:: ROWS ::

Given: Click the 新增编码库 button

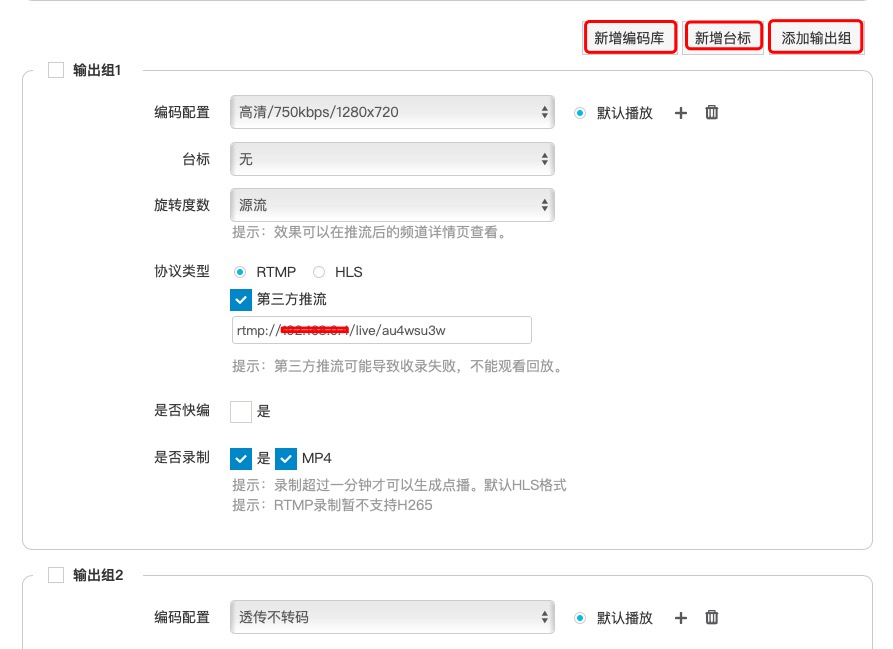Looking at the screenshot, I should click(x=629, y=38).
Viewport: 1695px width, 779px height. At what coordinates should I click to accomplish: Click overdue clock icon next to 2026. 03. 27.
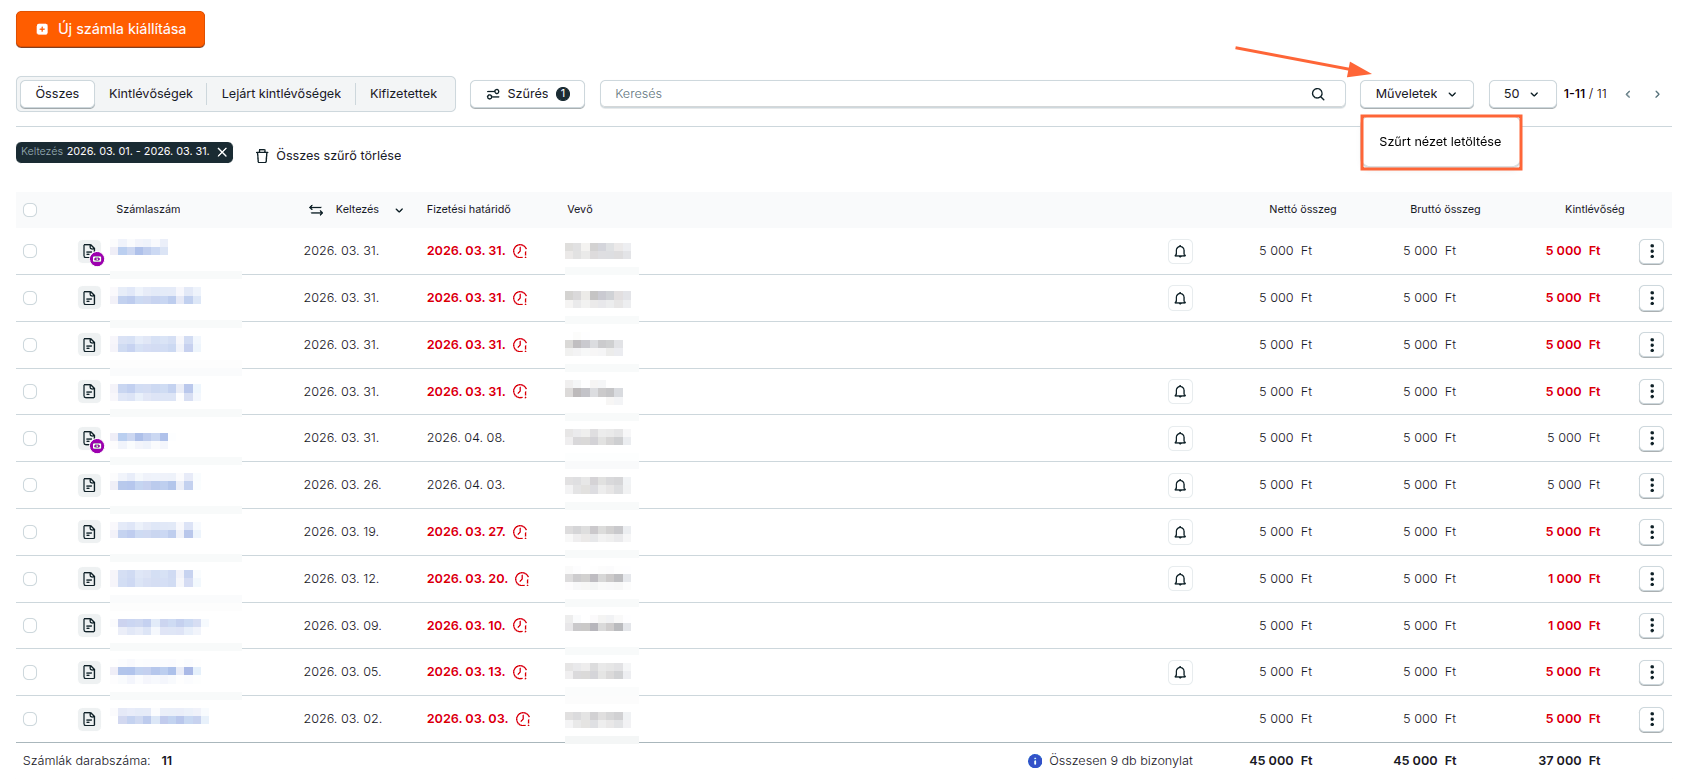520,532
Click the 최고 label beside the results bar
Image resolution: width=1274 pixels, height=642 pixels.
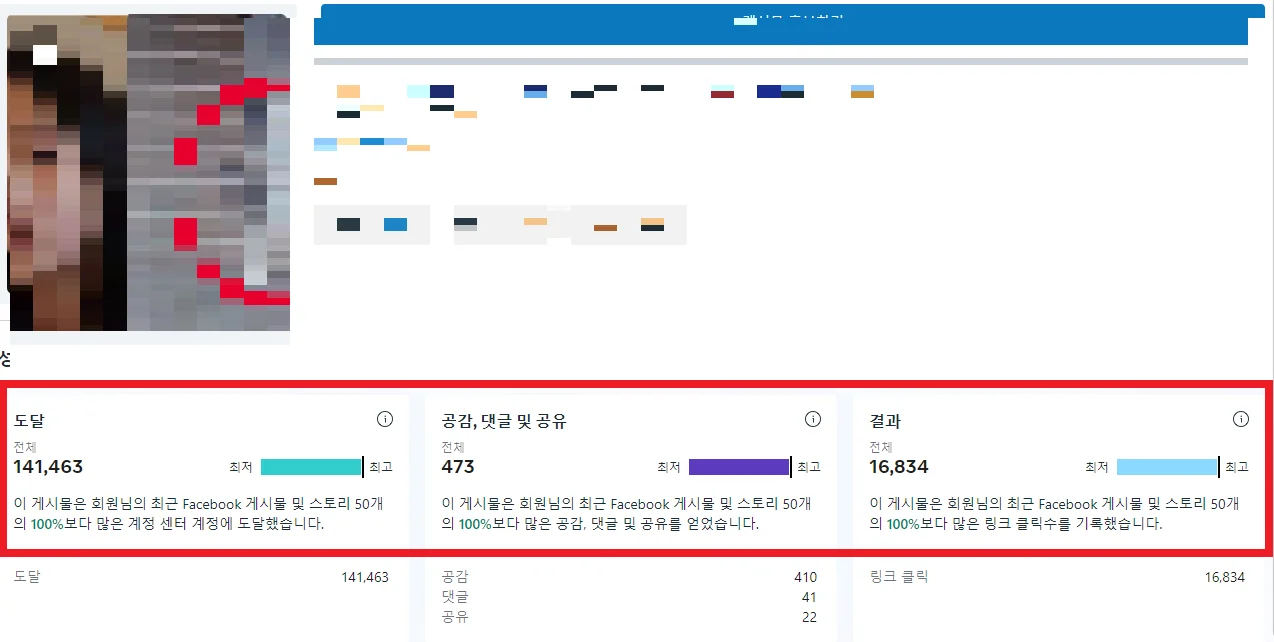click(x=1237, y=466)
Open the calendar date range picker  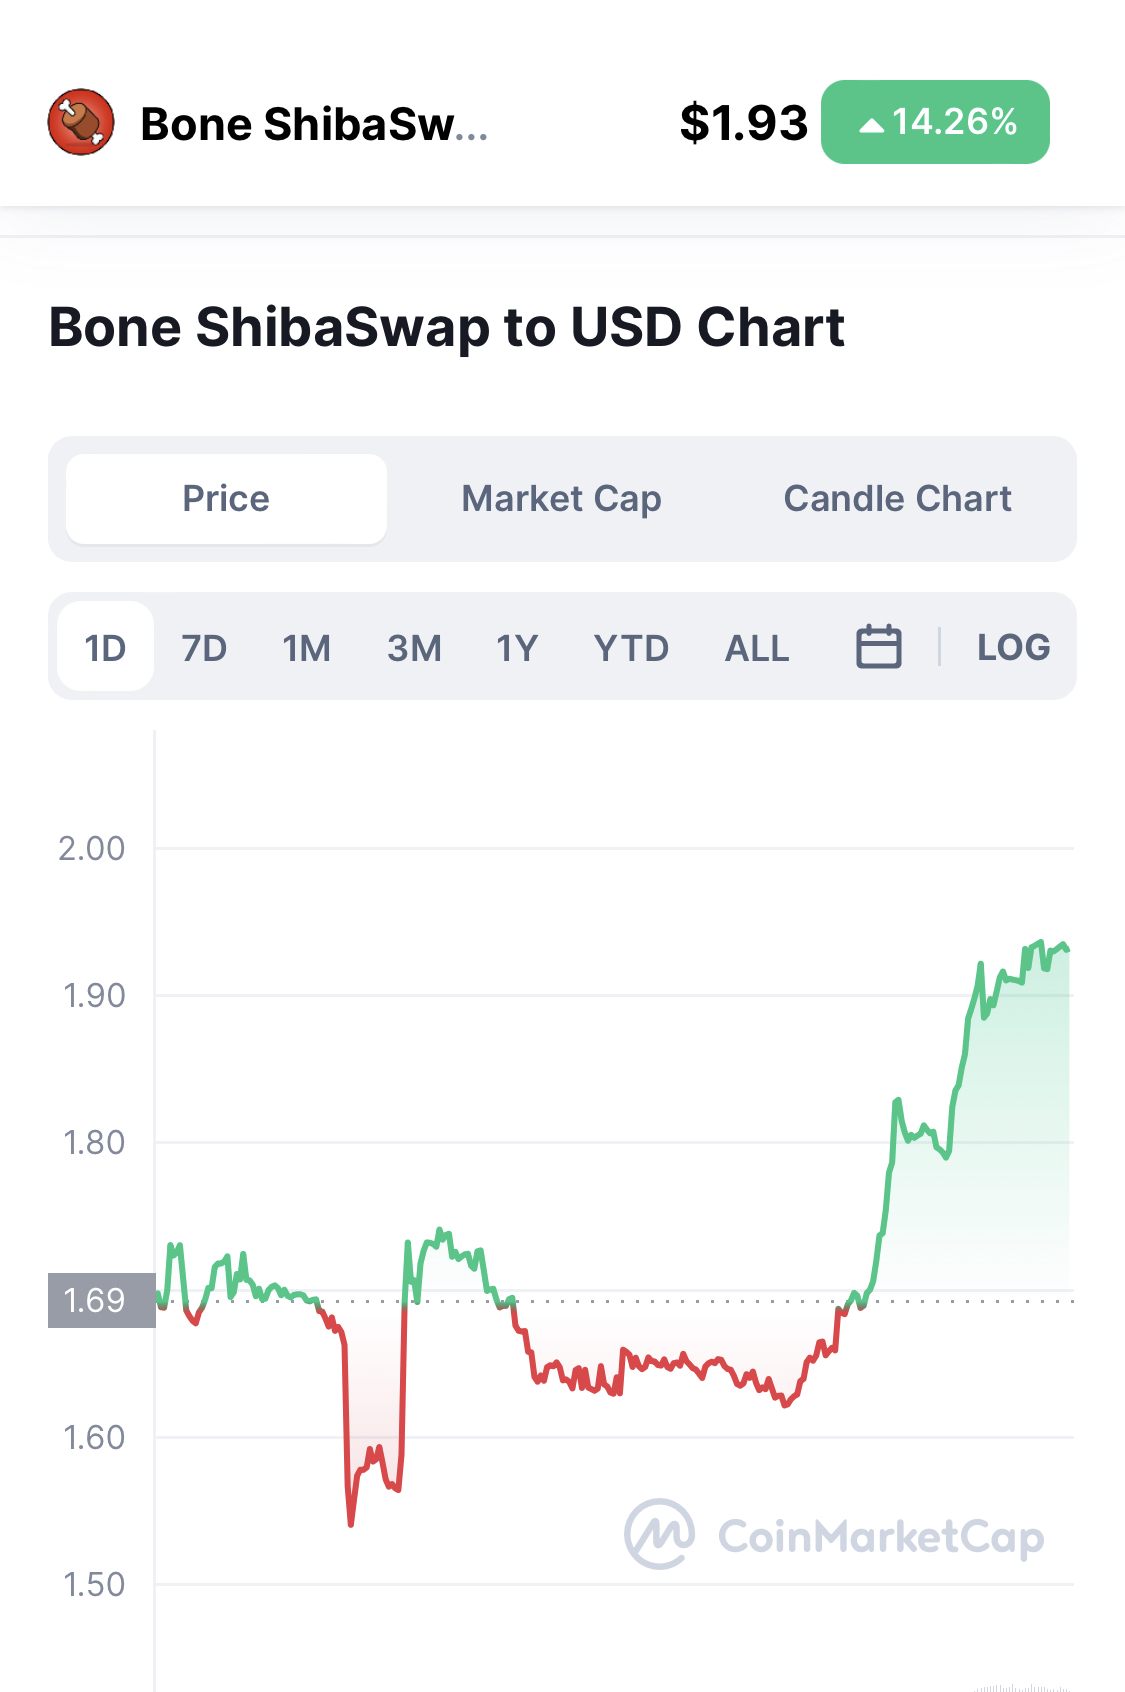(x=879, y=646)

:::

◆ CHALLENGE
Collect every line of the listing above that contains the string "height", matching case exactly.

◆ RESULT OF THE TASK
Viewport: 1695px width, 779px height. At what coordinates should I click to accomplish: Click overdue clock icon next to 2026. 03. 27.
Image resolution: width=1274 pixels, height=642 pixels.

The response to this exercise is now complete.